S.
Originally written in 1936, two years before Capek's death and three years before the Nazi invasion of Czechoslovakia, War with the Newts is considered by many to be Capek's greatest book. Working in the "fantastic" satiric tradition of Wells, Orwell, and Vonnegut, Capek chronicles the discovery of a colony of highly intelligent giant salamanders off the coast of an Indonesian island. Capek sardonically details all the reactions of the civilized world - from horror to skepticism, from intellectual fascination to mercantile opportunism - and the ultimate destruction from which it (and the newts) might not escape.
What you might want to know about S.
The questions readers send us most often, answered without spoilers.
Inside a slipcase, a fake 1949 novel called Ship of Theseus by V. M. Straka. In its margins, a college senior and a grad student pass handwritten notes, postcards, and clippings as they try to identify Straka.
The most commonly searched is S. by J.J. Abrams and Doug Dorst (2013), an immersive novel-in-a-book that includes inserts, postcards, and handwritten margin notes from two characters reading the same book.

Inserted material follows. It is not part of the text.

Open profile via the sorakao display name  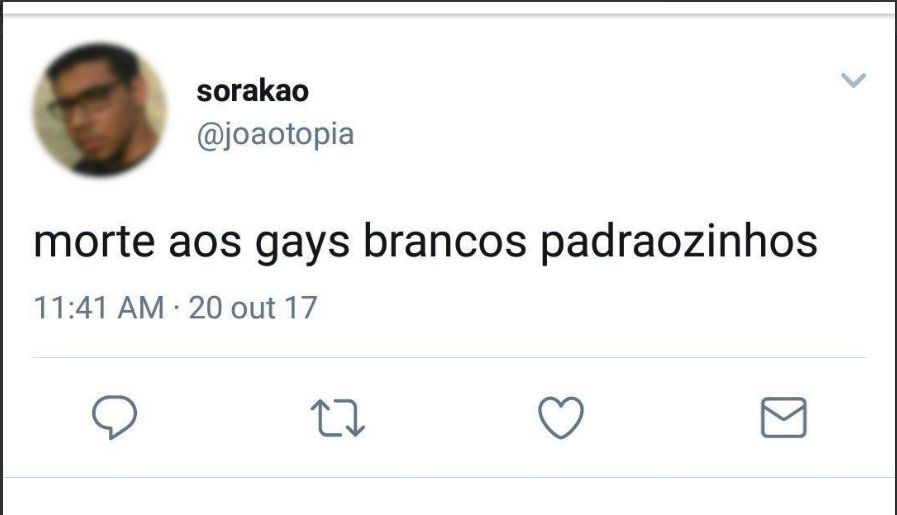[x=252, y=91]
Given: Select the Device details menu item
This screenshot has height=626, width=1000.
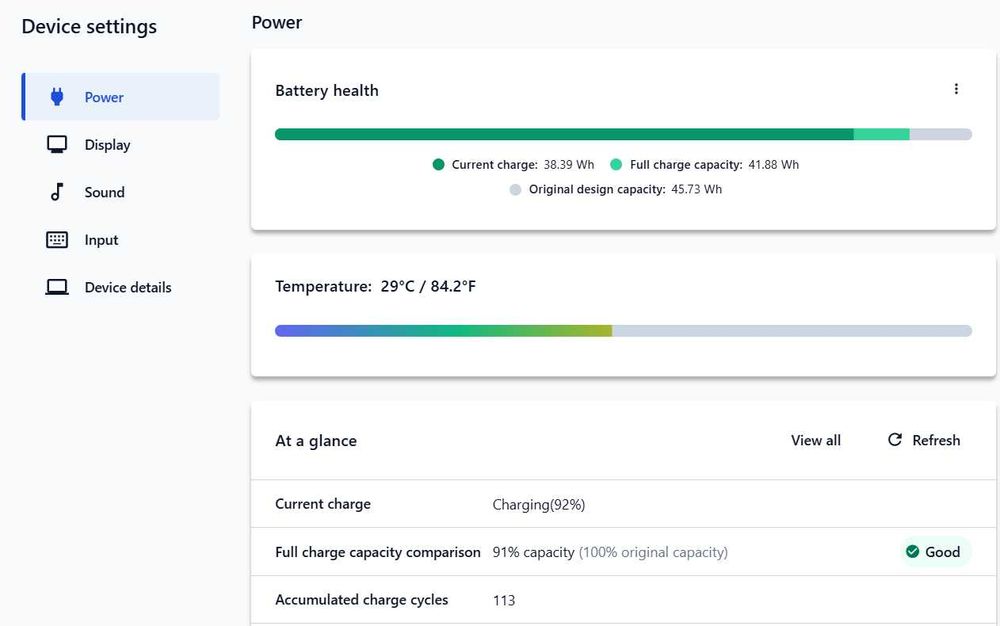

Yes. S. has multiple simultaneous narratives: the printed novel, the marginalia conversation between two readers, and the inserts. Many readers establish their own reading order rather than going page by page.
S. is 309 pages in standard print editions, though page counts vary slightly between hardcover, paperback, and large-print formats.
At an average reading pace of about 250 words per minute, S. takes most readers 5 to 7 hours to finish.
S. is a standalone novel by Karel Čapek, not part of a series.
S. is available in hardcover, paperback, ebook, and audiobook formats from Amazon, Bookshop.org, ThriftBooks, and most major bookstores.